Il lavoro d'indagine si è purtroppo fermato e le domande, almeno per ora, non potranno essere soddisfatte.

Restano le scoperte. Parziali quanto si vuole, ma sufficienti almeno a far decollare le ipotesi. Inglese, quasi certamente la nave, anche se l'ipotesi che si possa anche trattare di un bastimento olandese non è stata del tutto accantonata. Il dubbio era stato stimolato dal rinvenimento di una moneta d'argento, un dollar, precursore di quello poi coniato in America, utilizzato in Inghilterra ma anche in Olanda e Germania (chiamato, qui, tallero). Poi quella pipetta in terracotta tipica del nord Europa, di minuscole dimensioni, che le indagini fatte dagli archeologici hanno fatto risalire agli anni in cui il Seicento lasciava campo libero al 1700. Venivano utilizzate per assaporare il tabacco, importato dall'America ma non ancora diffuso nella società. Cento anni dopo quelle stesse pipe raddoppiarono di volume e divennero strumento di uso quotidiano.
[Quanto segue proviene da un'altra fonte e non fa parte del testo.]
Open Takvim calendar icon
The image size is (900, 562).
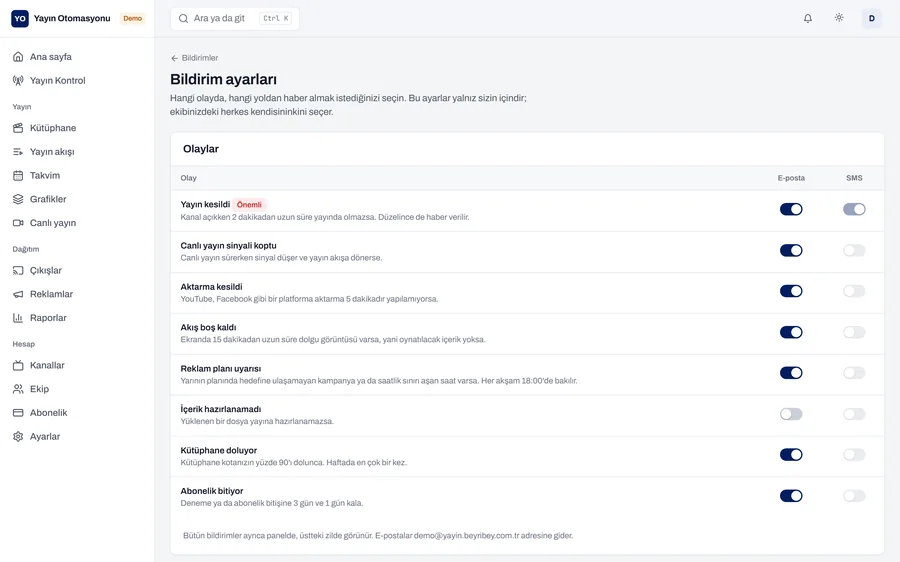click(18, 176)
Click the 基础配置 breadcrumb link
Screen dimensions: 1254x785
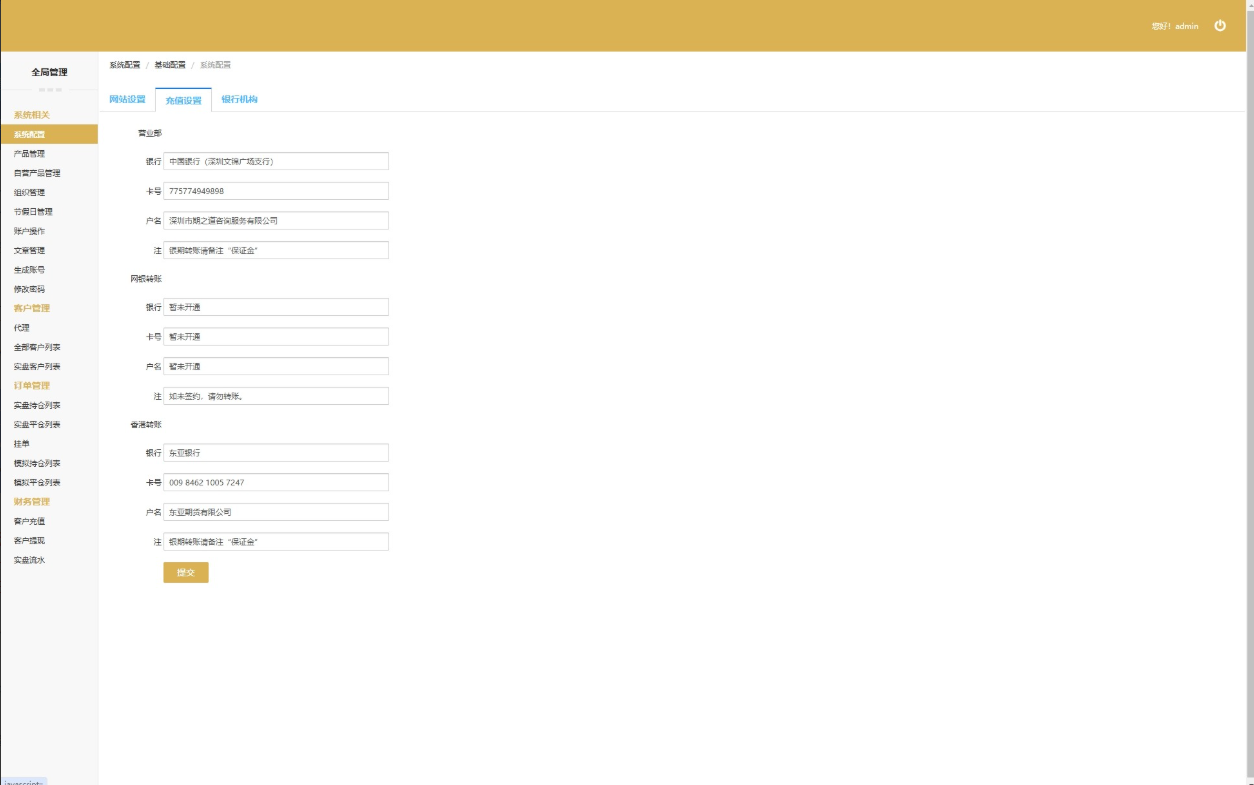pyautogui.click(x=169, y=65)
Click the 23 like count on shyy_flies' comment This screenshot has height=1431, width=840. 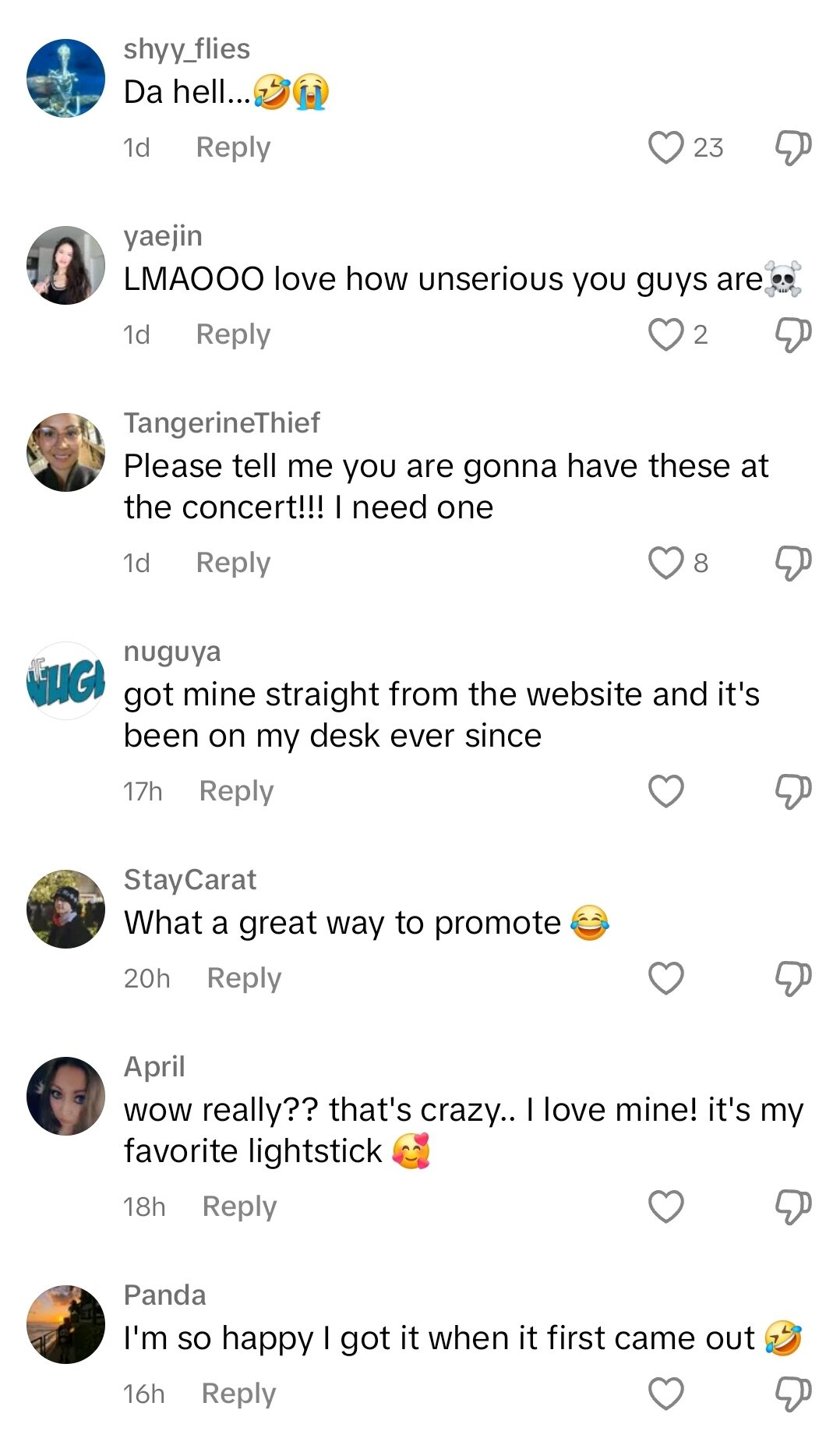coord(705,147)
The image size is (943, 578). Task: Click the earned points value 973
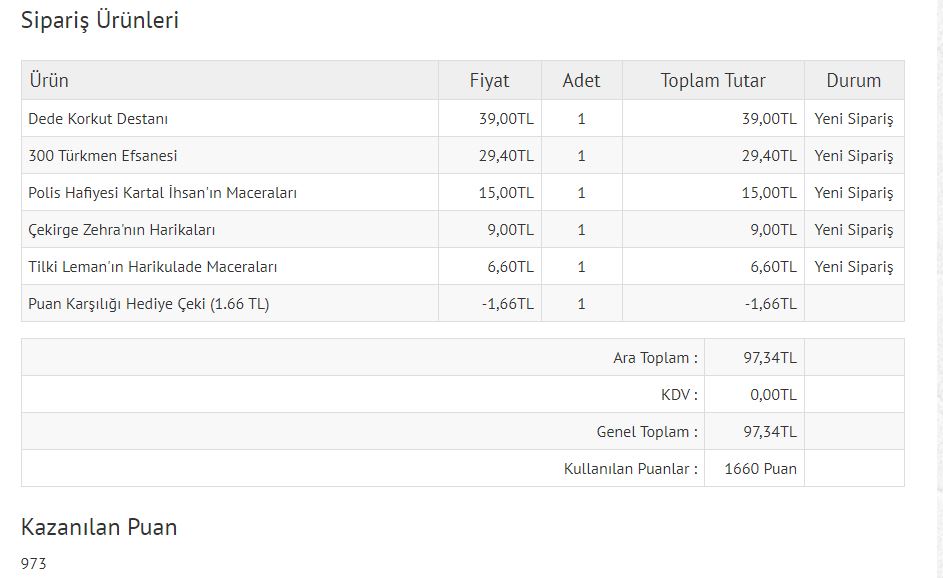(33, 564)
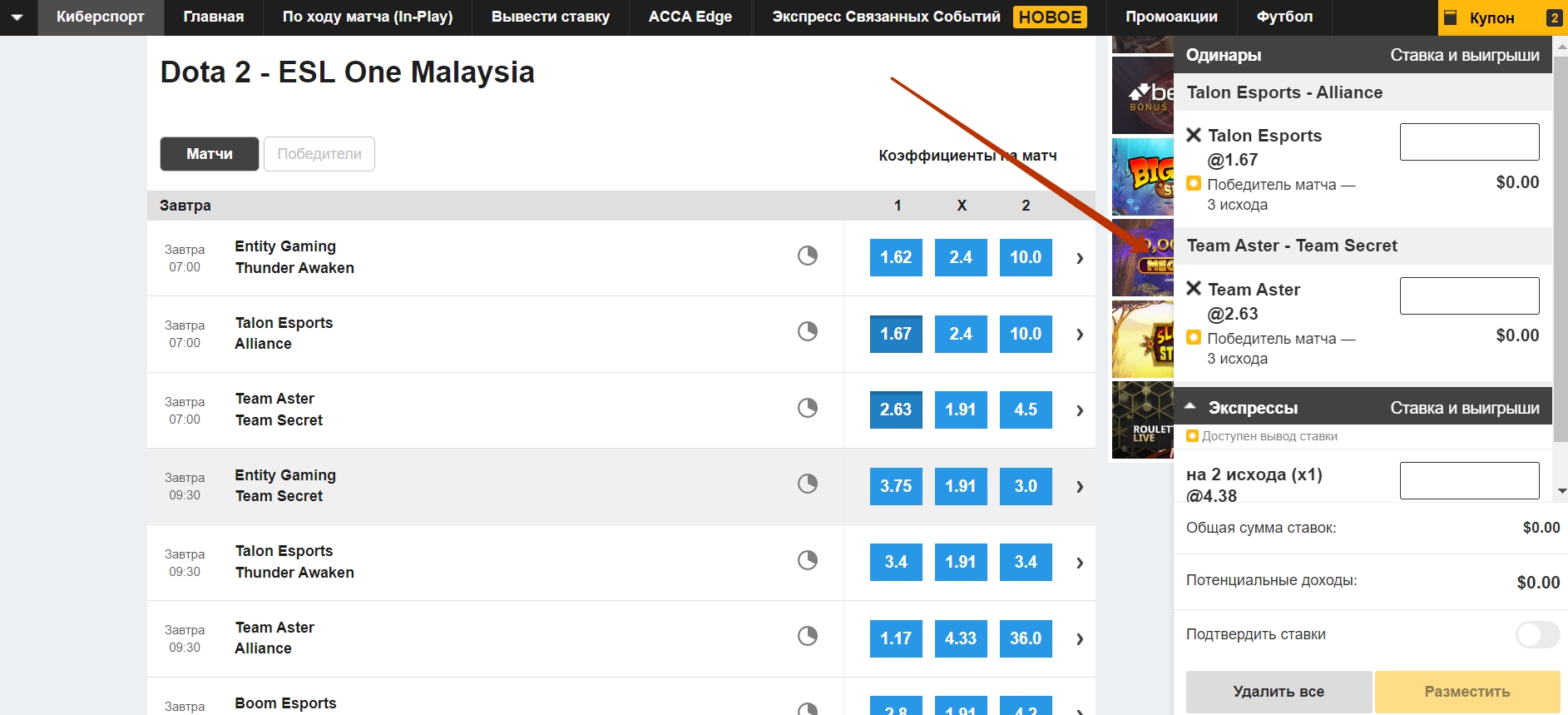This screenshot has width=1568, height=715.
Task: Deselect the highlighted 2.63 Team Aster odds
Action: (x=896, y=410)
Ci fu un altro elemento, trovato durante lo scavo, a confermare l'origine nordica della nave di Sant'Elia. Un "pezzo" di metallo, in ottimo stato di conservazione, appartenente ad un sestante, lo strumento con cui il comandante calcolava la posizione della nave con scarti minimi. Apparecchiatura presente nelle navi transoceaniche e non in quelle che solcavano le onde del Mediterraneo. Il resto di quello strumento è ancora lì, sott'acqua, sotto la sabbia che di nuovo ricopre il relitto per l'intera sua lunghezza di venticinque, trenta metri. Insieme al grosso carico di ardesia le cui lamine - lo avevano scoperto i subacquei della Soprintendenza durante le ultime immersioni - erano state sistemate nella stiva "a coltello" per evitare di muoversi durante la navigazione e in particolare quando il mare aveva cominciato a fare le bizze. Materiali estratti nel Galles ma anche nel nord della Spagna, al confine con il Portogallo. Ed è forse proprio qui che la nave inglese caricò a bordo l'ardesia durante la sua rotta verso Gibilterra e il Mediterraneo, come hanno fatto pensare gli esami al microscopio di alcune lamime riportate in superficie dai sommozzatori archeologi.

La storia di questo relitto è ancora tutta da scrivere. Dopo essere affiorata brevemente grazie a due interventi di ricerca e scavo, velocemente è tornata nel suo cimitero sommerso. E non solo per mancanza di fondi quanto per un disinteresse che sembra affliggere, in Sardegna, l'archeologia subacquea.